Content starts
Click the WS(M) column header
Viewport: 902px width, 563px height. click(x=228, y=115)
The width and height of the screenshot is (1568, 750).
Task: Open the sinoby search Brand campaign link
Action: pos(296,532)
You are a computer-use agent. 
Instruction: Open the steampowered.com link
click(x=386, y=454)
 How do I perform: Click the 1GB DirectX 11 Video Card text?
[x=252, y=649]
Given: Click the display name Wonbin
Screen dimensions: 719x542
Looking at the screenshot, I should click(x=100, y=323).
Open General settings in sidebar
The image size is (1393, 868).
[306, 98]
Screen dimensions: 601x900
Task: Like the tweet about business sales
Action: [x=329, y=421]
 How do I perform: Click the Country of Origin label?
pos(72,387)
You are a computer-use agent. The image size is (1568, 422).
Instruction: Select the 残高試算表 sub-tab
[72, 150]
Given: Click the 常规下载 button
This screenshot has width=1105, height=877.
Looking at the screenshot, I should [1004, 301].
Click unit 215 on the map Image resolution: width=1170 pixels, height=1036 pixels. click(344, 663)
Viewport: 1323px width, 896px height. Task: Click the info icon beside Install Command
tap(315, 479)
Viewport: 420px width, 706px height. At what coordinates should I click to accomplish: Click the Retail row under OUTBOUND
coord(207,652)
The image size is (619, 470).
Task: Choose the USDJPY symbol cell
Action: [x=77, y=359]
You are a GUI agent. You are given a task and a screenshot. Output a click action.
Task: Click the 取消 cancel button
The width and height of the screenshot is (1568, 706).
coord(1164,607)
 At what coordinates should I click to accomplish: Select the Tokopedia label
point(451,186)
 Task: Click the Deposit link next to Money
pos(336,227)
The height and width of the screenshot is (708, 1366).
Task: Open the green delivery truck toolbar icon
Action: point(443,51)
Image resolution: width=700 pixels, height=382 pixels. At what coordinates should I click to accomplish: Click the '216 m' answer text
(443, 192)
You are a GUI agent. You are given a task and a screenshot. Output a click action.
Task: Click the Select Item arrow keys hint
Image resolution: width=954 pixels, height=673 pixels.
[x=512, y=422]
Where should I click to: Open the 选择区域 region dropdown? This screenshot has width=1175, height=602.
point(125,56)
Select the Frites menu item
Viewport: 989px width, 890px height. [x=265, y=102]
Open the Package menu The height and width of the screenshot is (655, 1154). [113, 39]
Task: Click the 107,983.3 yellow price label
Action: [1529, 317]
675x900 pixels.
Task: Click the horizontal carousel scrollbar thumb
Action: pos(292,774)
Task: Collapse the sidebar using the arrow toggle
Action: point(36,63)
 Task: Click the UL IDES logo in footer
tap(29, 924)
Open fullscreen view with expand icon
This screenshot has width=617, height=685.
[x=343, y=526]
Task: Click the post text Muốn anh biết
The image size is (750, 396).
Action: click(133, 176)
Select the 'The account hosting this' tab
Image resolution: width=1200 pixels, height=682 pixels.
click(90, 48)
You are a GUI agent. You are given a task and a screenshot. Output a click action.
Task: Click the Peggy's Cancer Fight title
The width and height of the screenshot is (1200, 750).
Content ends
Across the listing above, count every line containing the string "computer" and give the result with no comment.

2